Given data: Begin

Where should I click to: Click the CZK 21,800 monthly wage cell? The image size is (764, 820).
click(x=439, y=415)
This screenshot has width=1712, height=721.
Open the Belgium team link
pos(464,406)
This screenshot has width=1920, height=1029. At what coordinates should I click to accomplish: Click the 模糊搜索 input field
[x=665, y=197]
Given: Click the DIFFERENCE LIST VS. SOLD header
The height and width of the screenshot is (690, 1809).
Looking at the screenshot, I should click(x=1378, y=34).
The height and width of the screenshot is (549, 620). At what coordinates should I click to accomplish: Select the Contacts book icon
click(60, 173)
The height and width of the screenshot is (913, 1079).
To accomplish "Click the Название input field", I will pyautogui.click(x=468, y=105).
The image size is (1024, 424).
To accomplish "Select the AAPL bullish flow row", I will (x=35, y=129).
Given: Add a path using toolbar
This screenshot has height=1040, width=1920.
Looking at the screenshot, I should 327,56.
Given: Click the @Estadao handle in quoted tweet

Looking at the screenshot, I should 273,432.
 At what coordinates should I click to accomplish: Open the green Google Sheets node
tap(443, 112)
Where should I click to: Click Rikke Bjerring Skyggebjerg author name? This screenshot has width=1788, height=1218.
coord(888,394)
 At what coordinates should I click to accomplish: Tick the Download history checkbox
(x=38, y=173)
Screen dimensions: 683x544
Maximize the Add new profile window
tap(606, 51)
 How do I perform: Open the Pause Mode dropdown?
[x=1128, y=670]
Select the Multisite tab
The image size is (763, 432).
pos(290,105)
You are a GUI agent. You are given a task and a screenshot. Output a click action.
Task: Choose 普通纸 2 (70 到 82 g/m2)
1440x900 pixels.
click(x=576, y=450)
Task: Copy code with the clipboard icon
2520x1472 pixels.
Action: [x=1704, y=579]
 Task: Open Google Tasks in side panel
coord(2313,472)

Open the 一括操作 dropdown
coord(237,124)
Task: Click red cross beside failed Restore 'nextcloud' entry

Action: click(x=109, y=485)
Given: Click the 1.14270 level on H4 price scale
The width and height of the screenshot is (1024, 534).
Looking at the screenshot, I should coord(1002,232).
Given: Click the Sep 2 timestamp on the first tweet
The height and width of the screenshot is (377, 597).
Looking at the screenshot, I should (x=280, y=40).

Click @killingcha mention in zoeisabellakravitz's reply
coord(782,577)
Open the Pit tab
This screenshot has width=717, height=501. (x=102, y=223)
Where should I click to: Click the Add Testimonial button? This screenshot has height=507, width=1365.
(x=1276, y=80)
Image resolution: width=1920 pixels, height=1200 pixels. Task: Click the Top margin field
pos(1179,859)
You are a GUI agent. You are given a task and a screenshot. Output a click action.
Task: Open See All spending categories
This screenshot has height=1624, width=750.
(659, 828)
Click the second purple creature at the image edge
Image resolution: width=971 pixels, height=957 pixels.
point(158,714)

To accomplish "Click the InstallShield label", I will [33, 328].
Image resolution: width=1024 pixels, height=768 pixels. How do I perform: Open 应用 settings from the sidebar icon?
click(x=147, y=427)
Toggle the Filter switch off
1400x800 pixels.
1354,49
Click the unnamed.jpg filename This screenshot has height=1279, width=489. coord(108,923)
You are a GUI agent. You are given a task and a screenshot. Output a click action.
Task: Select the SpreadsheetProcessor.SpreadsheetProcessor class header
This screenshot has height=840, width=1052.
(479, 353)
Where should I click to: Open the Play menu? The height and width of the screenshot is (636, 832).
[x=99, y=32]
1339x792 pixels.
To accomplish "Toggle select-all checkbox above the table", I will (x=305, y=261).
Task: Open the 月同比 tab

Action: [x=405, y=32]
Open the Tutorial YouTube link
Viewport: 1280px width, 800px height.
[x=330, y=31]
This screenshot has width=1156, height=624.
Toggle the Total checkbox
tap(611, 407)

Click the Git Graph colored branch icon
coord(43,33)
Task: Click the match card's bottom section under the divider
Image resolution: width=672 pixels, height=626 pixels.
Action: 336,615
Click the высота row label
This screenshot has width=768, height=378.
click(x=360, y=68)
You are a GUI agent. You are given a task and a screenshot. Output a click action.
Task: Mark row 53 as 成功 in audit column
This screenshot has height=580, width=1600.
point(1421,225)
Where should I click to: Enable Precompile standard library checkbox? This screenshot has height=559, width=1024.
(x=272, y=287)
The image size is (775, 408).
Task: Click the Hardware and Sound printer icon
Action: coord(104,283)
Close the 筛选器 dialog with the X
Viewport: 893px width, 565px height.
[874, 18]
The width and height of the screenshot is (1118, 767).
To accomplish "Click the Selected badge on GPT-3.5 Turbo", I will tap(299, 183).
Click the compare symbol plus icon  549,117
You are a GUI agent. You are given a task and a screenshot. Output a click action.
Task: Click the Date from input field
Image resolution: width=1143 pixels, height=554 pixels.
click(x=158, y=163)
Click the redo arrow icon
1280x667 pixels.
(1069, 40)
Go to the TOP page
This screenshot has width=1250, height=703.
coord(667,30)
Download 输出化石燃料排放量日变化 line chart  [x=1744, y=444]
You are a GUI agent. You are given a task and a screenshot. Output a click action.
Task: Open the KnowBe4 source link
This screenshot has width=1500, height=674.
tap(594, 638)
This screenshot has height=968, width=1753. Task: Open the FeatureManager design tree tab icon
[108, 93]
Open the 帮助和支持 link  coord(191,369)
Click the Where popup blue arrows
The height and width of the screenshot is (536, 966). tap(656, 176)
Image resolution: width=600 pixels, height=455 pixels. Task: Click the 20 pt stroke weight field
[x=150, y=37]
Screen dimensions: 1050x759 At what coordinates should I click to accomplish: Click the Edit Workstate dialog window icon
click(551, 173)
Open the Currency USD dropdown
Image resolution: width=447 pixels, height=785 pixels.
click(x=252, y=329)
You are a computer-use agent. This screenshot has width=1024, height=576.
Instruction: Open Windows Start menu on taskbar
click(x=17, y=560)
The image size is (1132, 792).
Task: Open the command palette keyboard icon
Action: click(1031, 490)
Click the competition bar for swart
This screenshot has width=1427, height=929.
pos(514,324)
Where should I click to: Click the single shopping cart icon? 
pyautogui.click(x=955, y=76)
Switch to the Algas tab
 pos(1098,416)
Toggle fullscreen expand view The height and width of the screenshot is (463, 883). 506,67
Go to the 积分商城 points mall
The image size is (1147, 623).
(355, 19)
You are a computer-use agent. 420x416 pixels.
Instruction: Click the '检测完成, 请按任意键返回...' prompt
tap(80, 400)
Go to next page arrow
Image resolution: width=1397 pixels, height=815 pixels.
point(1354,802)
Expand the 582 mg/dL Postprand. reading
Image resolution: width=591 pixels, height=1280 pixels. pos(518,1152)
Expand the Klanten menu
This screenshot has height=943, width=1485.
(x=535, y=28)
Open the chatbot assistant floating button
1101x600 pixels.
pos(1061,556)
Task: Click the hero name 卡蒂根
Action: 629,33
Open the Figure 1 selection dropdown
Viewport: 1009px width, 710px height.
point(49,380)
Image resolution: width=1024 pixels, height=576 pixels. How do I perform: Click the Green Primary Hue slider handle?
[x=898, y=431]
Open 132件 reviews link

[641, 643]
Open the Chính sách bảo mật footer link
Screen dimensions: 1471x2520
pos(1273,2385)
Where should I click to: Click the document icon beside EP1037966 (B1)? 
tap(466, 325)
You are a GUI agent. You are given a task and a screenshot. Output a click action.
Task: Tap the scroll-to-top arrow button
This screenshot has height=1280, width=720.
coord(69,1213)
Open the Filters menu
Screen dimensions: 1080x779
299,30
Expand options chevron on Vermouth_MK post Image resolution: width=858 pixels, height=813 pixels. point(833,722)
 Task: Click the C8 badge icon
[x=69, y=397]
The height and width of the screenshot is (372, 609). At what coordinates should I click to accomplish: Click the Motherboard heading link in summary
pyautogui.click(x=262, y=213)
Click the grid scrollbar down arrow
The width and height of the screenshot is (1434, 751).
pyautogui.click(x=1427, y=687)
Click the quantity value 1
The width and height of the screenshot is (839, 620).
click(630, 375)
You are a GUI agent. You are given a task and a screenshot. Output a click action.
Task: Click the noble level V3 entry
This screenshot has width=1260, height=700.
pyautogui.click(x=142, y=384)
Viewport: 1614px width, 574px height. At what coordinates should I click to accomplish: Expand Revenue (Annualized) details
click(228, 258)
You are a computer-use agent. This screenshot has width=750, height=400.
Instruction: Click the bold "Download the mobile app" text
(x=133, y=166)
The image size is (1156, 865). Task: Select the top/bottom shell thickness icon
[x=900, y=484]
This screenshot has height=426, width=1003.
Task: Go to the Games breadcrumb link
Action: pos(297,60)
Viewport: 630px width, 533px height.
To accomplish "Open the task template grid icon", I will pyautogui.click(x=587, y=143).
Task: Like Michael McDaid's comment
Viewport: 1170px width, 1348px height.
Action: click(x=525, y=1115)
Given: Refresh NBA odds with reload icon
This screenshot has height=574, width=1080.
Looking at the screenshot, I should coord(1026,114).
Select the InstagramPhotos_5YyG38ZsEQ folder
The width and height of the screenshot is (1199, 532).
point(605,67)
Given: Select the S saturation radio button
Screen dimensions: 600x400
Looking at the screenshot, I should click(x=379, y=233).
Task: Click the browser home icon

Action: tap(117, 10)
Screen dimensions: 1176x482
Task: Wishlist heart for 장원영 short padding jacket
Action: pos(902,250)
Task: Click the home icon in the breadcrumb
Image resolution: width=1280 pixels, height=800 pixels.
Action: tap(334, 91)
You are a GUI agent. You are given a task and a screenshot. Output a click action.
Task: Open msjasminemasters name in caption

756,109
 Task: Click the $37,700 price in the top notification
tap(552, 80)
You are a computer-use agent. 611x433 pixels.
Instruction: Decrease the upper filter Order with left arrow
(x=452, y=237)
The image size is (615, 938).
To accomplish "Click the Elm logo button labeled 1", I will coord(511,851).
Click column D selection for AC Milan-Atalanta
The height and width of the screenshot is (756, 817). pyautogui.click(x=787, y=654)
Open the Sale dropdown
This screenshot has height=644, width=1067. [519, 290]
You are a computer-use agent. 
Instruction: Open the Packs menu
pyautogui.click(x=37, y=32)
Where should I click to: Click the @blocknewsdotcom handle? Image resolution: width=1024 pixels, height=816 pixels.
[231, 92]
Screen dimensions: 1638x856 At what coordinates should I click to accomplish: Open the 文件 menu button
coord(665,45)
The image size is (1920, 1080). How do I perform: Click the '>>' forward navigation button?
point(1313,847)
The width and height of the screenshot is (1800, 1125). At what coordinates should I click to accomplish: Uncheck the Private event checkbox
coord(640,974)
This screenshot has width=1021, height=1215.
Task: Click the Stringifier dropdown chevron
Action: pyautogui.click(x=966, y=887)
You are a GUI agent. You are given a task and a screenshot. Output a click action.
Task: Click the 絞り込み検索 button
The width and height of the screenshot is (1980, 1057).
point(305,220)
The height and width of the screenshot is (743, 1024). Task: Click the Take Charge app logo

Given data: End

• Your assignment:
Above are the records; print exactly the lines from the line with "Where should I click to: Click the single" to the line with "Open the chatbot assistant floating button", including both, and nothing else.

• Answer space:
Where should I click to: Click the single shopping cart icon? 
pyautogui.click(x=955, y=76)
Switch to the Algas tab
 pos(1098,416)
Toggle fullscreen expand view The height and width of the screenshot is (463, 883). 506,67
Go to the 积分商城 points mall
The image size is (1147, 623).
(355, 19)
You are a computer-use agent. 420x416 pixels.
Instruction: Click the '检测完成, 请按任意键返回...' prompt
tap(80, 400)
Go to next page arrow
Image resolution: width=1397 pixels, height=815 pixels.
point(1354,802)
Expand the 582 mg/dL Postprand. reading
Image resolution: width=591 pixels, height=1280 pixels. pos(518,1152)
Expand the Klanten menu
This screenshot has height=943, width=1485.
(x=535, y=28)
Open the chatbot assistant floating button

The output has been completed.